Many have tried to answer the question: What is lean manufacturing?
There are several definitions available.
One way of defining it is producing value (a product or a service) with less of everything (inventory, human effort, equipment and tools, plant floor, design and development, total cost etc) to maximize the profit, while delivering a product of highest quality when the customer needs it in the quantity needed.
The focus, then, is on seeing and eliminating the waste from all the aspects of the job.
See the Seven Wastes for a better understanding of this concept, based on the Japanese Muda (which means, you guessed, waste).

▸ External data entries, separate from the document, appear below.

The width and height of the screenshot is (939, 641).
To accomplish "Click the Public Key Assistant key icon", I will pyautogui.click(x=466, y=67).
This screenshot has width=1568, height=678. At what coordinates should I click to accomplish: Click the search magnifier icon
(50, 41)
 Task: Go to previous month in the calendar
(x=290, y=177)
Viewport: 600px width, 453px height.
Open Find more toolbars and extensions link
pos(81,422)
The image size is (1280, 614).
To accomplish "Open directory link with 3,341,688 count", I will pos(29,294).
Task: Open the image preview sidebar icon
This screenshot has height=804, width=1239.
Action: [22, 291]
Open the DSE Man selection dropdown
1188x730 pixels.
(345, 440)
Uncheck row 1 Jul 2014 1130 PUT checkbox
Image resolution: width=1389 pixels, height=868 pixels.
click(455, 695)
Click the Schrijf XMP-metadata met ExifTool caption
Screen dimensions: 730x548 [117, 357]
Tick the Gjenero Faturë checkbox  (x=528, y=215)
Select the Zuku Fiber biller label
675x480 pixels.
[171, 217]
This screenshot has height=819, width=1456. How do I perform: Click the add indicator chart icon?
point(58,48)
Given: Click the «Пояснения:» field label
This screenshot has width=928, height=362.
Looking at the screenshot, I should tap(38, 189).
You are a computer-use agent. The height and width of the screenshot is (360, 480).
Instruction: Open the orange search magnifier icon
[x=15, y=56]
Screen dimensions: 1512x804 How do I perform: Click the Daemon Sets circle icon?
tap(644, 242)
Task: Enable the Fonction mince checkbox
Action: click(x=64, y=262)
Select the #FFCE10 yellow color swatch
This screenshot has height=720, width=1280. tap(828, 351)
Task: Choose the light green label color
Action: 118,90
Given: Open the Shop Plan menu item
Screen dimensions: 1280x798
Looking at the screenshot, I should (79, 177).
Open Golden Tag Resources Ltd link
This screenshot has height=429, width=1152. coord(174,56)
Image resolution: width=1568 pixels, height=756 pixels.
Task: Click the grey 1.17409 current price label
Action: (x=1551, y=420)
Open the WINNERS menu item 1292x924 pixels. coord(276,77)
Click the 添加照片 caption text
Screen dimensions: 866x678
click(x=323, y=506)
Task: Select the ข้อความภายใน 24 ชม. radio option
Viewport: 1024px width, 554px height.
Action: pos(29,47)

The way I answer the question “What is Lean Manufacturing” is this: It means a commitment to minimize the total cost (a waste-free operation) while offering a product or service that is focused on your customer’s success.
To achieve the lowest cost you will have to simplify and improve continually all the processes and relationships in an environment of trust, respect and full employee involvement.
What is lean manufacturing? It is certainly not about cutting headcount. And it is not just about the shop floor. It encompasses all aspects of the business. We say that it follows the whole value stream steps, from receiving an order, to delivering the product/service and getting paid for it.
Even beyond that, it stretches to your suppliers and your customers. It can expand as far as the ferrous mineral extracted from the earth and the customer that drives the car on the road (as an example).
Lean manufacturing philosophy is based on the Toyota Production System.
Taiichi Ohno, one of its creators, said decades ago that “the Toyota Production System is not just a production system.”
If you reduce lead time in manufacturing by 90% and can get product out in hours, but order entry takes four weeks, then you aren’t really moving forward in the market.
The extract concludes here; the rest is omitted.